During any given iteration you will likely include some designing, coding, and writing of docs. However, including an explicit focus on design and documentation early in developing a new product or when starting a major refactor of an existing product has many advantages. The biggest advantage is that it “brings the pain forward” and helps you address and resolve potential issues before you start coding. Code is a liability and is harder to change than documentation and design. Explicitly separating these stages and focusing on them before you code can help you avoid a lot of wasted time and effort later, when you’ve already written a lot of code and realize there are major issues.

Another benefit to focusing on design and documentation earlier is that when you start the coding stage, reviews of pull requests because much easier. The reviewer can focus on the implementation details rather than questioning the entire design and direction of the software, which is what can happen if the design and documentation haven’t been well thought out, explicitly described, and agreed on by the team. This can make the coding stage much more enjoyable and less stressful.

Another reason to start writing documentation before writing code is that there is often less desire to write documentation once coding starts or once specific features have been implemented. So to reduce this risk, use documentation-driven development to write out the documentation before writing any code.

This documentation-driven approach helps with finding any issues with the design. As you write the docs from the perspective and needs of the user (who might also be you), you will very likely encounter issues or gaps in the design. Then you can go back and adjust the design to resolve these issues. It also helps clarify to yourself and any contributors or team members how the software is supposed to work and how to use it, which can help guide the implementation and development process.

For those who enjoy coding, this stage as well as the previous design stage can feel a bit tedious and less fun. But it’s important to remember that documentation is much easier to fix and change than writing code. While the final software product can be considered as an asset, the code itself is a liability. So you really want to be careful with writing code before you are fairly certain of the design. Once you have had several rounds of discussing and brainstorming and refining the design and documentation, then you can be more confident that the design is solid and that the code will be less of a liability. After all, you want to engineer software, not just code it. A useful quote to keep in mind when viewing the design and planning stages is:

“Weeks of coding can save you hours of planning”

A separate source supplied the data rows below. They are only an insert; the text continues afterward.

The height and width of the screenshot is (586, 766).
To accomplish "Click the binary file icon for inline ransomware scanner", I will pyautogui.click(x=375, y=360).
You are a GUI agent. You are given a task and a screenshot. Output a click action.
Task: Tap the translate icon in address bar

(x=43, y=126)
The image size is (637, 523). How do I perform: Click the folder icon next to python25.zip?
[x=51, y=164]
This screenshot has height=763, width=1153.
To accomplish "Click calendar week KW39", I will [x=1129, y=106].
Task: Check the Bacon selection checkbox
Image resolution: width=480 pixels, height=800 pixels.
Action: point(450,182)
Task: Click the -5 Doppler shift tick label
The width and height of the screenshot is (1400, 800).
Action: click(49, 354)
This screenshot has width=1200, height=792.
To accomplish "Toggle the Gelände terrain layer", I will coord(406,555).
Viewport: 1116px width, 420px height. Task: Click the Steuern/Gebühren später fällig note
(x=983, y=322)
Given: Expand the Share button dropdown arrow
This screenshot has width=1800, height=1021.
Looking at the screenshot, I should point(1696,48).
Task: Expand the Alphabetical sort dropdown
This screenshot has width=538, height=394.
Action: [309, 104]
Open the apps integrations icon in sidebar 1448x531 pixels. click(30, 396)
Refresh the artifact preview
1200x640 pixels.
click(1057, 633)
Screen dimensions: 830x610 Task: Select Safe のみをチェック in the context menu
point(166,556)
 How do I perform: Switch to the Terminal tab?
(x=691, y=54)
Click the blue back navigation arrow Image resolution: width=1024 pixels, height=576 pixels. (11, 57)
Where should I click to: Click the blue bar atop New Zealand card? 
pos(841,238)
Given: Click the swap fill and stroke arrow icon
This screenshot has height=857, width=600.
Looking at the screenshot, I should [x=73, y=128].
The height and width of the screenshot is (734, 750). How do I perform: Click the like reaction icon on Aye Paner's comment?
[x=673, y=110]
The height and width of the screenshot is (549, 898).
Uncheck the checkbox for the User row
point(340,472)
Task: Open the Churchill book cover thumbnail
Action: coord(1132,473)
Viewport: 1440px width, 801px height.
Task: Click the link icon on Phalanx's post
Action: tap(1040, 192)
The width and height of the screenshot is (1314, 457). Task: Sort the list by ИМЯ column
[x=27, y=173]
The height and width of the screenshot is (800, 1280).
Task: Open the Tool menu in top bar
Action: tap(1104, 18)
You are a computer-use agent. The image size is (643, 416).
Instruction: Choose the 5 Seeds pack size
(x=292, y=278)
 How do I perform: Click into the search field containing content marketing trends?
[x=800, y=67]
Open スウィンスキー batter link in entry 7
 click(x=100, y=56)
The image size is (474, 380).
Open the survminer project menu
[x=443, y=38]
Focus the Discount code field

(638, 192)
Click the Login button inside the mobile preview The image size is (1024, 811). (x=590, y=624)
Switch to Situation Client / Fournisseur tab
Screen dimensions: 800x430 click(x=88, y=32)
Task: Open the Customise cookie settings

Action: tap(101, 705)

So, to start, you can write out the below docs in this order, though any order will work:

  1. Interface level docs, such as the docstrings for functions or classes in Python. Write out a description of the function or class, its parameters or attributes, and its outputs. This is the “reference” documentation in the Diataxis framework.

  2. Implementation comments within the functions and classes that describe what the flow of code might actually be, including some pseudocode. While not technically part of the Diataxis framework, these comments can be helpful in guiding the interface-level and how-to documentation, as well as provide documentation to developers to know how the code should approximately work.

  3. How-to guides for the software, written in Markdown files and in the same repository to keep docs and code close together. These are the “how-to guides” in the Diataxis framework. These guides should be written from the perspective of the user, and they should describe how to use the software to achieve specific goals or tasks. They shouldn’t try to explain the software or the reasons for things, unless it is necessary to understand the task. Keep them focused on the “how” and focused on specific goals.

These documents alongside the design documents will make it much easier to implement the software.